- _WHAT YOU ARE ASKED TO DO_
Nothing but the line holding "Open Videos in" and the lines after it, through the end of the records, should be set down, each exactly as it is.

━━ DATA SUPPLIED

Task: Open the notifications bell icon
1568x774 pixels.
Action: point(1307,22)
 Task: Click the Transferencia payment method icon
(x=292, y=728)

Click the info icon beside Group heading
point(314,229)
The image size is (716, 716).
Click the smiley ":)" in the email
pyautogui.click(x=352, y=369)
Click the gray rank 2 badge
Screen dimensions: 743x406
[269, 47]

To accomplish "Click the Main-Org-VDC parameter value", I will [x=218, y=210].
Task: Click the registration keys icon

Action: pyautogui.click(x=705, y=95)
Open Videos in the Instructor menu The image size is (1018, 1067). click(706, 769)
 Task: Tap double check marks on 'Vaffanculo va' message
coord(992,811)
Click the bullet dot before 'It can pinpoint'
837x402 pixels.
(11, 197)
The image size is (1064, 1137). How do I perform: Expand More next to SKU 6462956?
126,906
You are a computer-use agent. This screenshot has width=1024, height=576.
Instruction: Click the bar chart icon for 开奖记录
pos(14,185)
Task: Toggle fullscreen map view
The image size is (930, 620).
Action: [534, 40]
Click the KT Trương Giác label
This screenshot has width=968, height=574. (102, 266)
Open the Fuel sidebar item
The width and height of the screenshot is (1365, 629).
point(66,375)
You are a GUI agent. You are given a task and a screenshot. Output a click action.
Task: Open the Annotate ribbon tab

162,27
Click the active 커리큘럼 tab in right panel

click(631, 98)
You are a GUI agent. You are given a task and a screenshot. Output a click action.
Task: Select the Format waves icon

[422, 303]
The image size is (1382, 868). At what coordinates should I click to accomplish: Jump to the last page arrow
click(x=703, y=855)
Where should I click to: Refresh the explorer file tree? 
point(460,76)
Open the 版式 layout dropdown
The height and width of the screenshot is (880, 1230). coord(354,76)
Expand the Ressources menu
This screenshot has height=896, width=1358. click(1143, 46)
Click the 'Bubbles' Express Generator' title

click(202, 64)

━━━━

- _EXERCISE RESULT_
Open Videos in the Instructor menu The image size is (1018, 1067). click(706, 769)
 Task: Tap double check marks on 'Vaffanculo va' message
coord(992,811)
Click the bullet dot before 'It can pinpoint'
837x402 pixels.
(11, 197)
The image size is (1064, 1137). How do I perform: Expand More next to SKU 6462956?
126,906
You are a computer-use agent. This screenshot has width=1024, height=576.
Instruction: Click the bar chart icon for 开奖记录
pos(14,185)
Task: Toggle fullscreen map view
The image size is (930, 620).
Action: [534, 40]
Click the KT Trương Giác label
This screenshot has width=968, height=574. (102, 266)
Open the Fuel sidebar item
The width and height of the screenshot is (1365, 629).
point(66,375)
You are a GUI agent. You are given a task and a screenshot. Output a click action.
Task: Open the Annotate ribbon tab

162,27
Click the active 커리큘럼 tab in right panel

click(631, 98)
You are a GUI agent. You are given a task and a screenshot. Output a click action.
Task: Select the Format waves icon

[422, 303]
The image size is (1382, 868). At what coordinates should I click to accomplish: Jump to the last page arrow
click(x=703, y=855)
Where should I click to: Refresh the explorer file tree? 
point(460,76)
Open the 版式 layout dropdown
The height and width of the screenshot is (880, 1230). coord(354,76)
Expand the Ressources menu
This screenshot has height=896, width=1358. click(1143, 46)
Click the 'Bubbles' Express Generator' title

click(202, 64)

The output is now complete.